Getting the Most Out of Your Health Savings Account: 7 Things You Can Do
1. Make Sure You Fund It
It is tempting to put off putting in the dollars. Many people open a HSA and think they will fund it next week, or next month. But you can’t get a tax break if you put money into the account after you have fallen ill, or suffered an injury. Even if you cannot put much money into the account at the beginning, maximize your health savings account and start funding it or miss out.
2. Minimize Your Costs, Don’t Burn Through the Deductible
Many people think the way to deal with an HSA is to use the money as quickly as possible in order to meet the deductible. But this can be a mistake, and you end up using money that comes from your pocket that could otherwise have been saved. Look at how you can minimize the costs of health care rather than try to reach the deductible in double-quick time.
3. Move Your Money If Necessary
If your employer sets up an HSA along with your high-deductible health insurance plan you don’t have to keep the money in the same account.
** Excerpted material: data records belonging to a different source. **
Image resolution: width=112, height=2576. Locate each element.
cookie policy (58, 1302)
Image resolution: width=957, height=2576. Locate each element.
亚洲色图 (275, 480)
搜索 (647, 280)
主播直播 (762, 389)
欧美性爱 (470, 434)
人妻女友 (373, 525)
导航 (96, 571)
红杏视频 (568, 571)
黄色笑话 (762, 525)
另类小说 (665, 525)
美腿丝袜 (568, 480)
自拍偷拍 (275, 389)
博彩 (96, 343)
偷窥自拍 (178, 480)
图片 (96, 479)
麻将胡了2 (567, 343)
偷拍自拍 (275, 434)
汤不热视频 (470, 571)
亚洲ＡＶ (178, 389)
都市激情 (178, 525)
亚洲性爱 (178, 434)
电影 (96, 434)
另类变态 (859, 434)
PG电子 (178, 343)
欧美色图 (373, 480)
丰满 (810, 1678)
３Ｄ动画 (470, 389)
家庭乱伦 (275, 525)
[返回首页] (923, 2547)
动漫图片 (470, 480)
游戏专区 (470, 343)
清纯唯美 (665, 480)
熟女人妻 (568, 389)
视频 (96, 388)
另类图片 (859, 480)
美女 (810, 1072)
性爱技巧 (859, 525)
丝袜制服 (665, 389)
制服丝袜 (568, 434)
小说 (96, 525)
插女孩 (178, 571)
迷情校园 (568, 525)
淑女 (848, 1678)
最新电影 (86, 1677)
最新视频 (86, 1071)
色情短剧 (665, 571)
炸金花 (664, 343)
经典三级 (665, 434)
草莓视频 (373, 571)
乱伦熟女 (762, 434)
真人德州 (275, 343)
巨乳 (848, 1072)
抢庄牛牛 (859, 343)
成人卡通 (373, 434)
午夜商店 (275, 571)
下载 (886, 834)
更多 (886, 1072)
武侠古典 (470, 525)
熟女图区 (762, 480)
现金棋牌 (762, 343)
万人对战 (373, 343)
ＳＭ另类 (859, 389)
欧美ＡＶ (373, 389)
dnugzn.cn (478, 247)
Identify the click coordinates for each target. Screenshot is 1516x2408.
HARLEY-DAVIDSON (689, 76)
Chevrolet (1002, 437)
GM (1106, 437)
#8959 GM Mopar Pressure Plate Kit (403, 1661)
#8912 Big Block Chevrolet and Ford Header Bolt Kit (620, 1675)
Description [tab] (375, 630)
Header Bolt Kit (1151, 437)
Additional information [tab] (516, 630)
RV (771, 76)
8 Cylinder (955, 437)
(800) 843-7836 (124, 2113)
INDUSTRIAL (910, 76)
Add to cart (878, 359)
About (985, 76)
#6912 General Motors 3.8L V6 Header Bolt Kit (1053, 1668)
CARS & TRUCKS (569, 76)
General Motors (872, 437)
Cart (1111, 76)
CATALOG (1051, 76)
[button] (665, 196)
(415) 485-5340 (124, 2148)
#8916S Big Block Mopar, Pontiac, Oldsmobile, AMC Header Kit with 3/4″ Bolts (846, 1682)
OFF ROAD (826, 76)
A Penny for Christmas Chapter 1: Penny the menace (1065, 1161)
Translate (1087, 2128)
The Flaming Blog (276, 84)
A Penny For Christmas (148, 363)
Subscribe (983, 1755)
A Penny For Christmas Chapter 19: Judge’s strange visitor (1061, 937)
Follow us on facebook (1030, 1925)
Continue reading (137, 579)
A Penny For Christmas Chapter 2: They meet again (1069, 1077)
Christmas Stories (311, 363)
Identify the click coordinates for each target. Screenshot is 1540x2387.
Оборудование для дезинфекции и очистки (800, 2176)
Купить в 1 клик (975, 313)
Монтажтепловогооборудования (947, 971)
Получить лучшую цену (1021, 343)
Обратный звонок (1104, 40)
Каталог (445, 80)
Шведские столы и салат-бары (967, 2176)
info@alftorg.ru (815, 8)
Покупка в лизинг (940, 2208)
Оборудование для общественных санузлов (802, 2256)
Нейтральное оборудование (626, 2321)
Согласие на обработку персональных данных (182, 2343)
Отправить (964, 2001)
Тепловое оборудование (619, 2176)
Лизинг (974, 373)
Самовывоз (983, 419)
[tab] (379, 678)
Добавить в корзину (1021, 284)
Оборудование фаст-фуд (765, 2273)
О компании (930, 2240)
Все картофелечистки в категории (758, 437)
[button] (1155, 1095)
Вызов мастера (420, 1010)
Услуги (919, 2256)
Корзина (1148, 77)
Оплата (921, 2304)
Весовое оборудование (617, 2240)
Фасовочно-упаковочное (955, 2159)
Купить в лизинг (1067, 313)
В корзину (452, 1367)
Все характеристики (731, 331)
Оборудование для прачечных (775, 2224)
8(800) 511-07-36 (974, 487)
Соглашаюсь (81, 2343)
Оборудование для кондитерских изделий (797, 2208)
If you prefer, you can move it to an HSA of your own choosing. You have control over where your money goes. If you transfer it to a non-HSA account, however, there will be penalties.
4. Did You Consider Investing?
If you are healthy and your money in the HSA is just sitting there, you can use the account as an investment fund. Not all HSAs are simple savings accounts. With some you can invest in mutual funds and therefore raise the value of your savings. Remember that with the tax-free benefits it is a good way to invest when you have the choice of being able to build up a balance.
5. Name Your Beneficiary
What happens to your hard-earned and hard-saved cash if the unthinkable happens and you pass away without naming a beneficiary? The money gets tied up in the courts and, at worst, your loved ones don’t see any of it. Name your beneficiary as soon as you put money into the account.
6. Find Out About Wellness Programs
In order to enhance the wellbeing of their employees, many companies run wellness programs and incentives that pay money into HSAs in exchange for participating in a series of physicals, or signing up for a healthy living plan. See what your company offers and it could benefit your health and your HSA balance.
7. Pay Attention to Your Doctor’s Billing
Even when you are paying your own money for health care your doctor still needs to bill your insurer. If not, the money won’t go towards the deductible and this is a big mistake.
HSAs bring big benefits. By looking at how well you are using yours, you can make a big difference to your finances this year.